Eagles keep faith and foil forecasters
We have arrived at the Eagles' bye week, and they have just said hello to first place in the NFC East. Maybe Nostradamus, in the midst of predicting all that war and famine, saw this coming in the 16th century, but the most believable football forecast around here three weeks ago was for an occluded front bringing in another season of gloom and doom, with the arrival of a new quarterback expected in the spring.
We have arrived at the Eagles' bye week, and they have just said hello to first place in the NFC East.

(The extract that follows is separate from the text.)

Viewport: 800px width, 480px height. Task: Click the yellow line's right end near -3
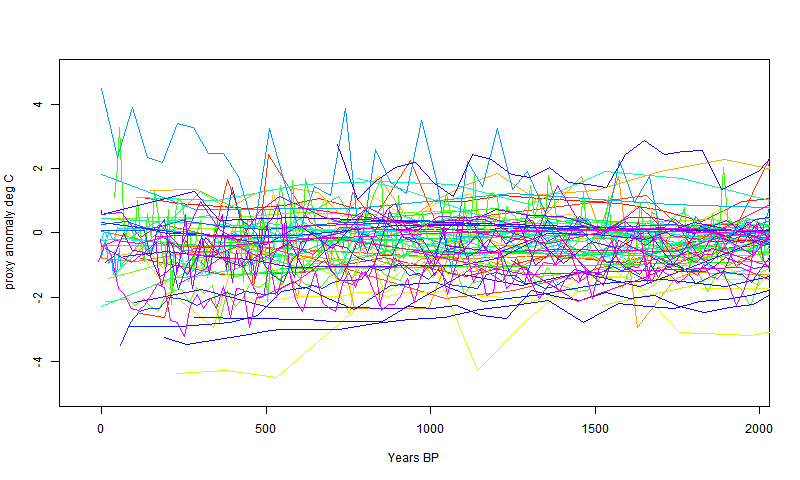(x=767, y=332)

Maybe Nostradamus, in the midst of predicting all that war and famine, saw this coming in the 16th century, but the most believable football forecast around here three weeks ago was for an occluded front bringing in another season of gloom and doom, with the arrival of a new quarterback expected in the spring.

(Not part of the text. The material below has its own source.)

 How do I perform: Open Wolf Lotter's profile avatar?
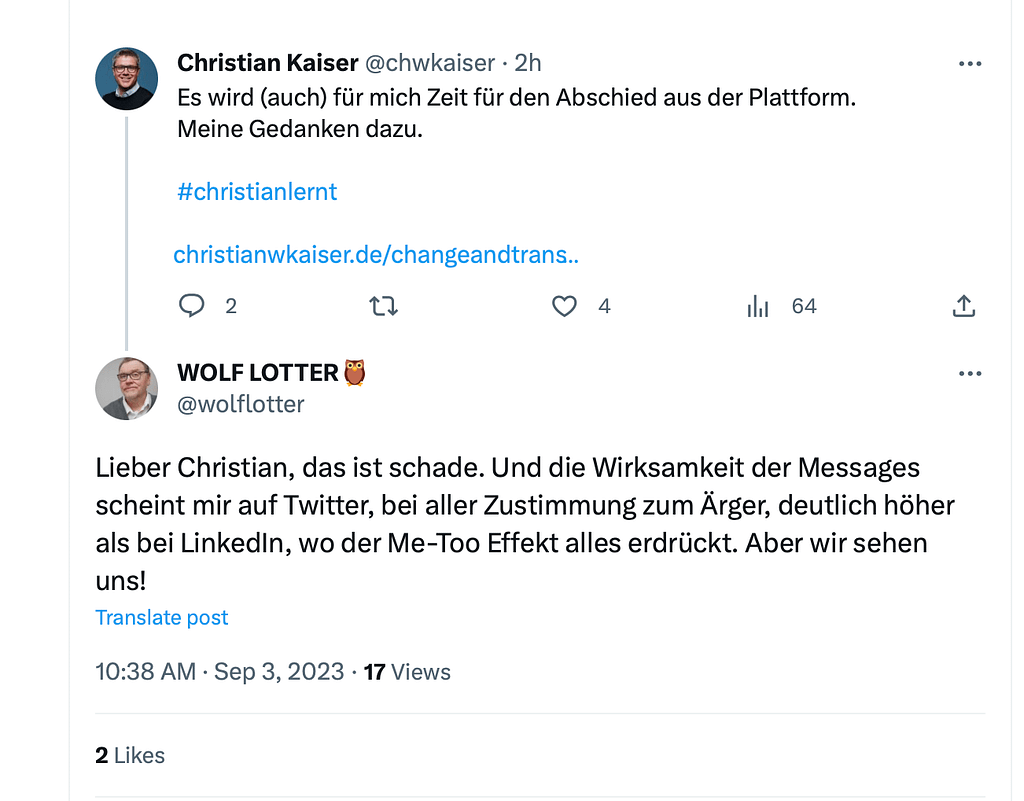[x=127, y=388]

Chip Kelly and his players swear they had a different view of the Eagles' weather map after two straight NFC East home losses last month in which they did not score an offensive touchdown.
"I wasn't worried, but I knew that was going to be a big test for us," Kelly said late Sunday afternoon as his team celebrated a 24-16 win over the Washington Redskins. "We knew what we had to do. We had to stick together as a group. The only people that really had confidence in us was us, and rightly so because we weren't playing very well."
Forgive the football forecasters if they did not envision Nick Foles' return from a concussion as a sign that an Eagles resurrection was about to occur. But here they are in first place at their bye week with a meaningful final month in front of them.
It doesn't matter that it took them until the middle of November to finally win a home game because they have gone 5-1 on the road and have now shed the 500-pound gorilla. Kelly thought the end of a 10-game home losing streak was more satisfying and meaningful than being in first place in mid-November.
"To win this week was huge," he said. "I think our fans deserved it, the way they've kind of hung in there with us. It was awesome to get this win at home. I think that part was a little bit more special than the fact that it puts us up one over .500."
It doesn't matter that the quarterback carousel went round and round before Foles finally emerged as the team's offensive leader. For the rest of this season at least, the quarterback questions are behind us. Compliments about the quarterback replaced the questions on this afternoon.
"I've admired him," Kelly said after telling the story about the time an under-duress Foles used his left arm to complete a pass against Kelly's University of Oregon team. "Love the fact that I get to coach him and don't coach against him. He's a tough kid."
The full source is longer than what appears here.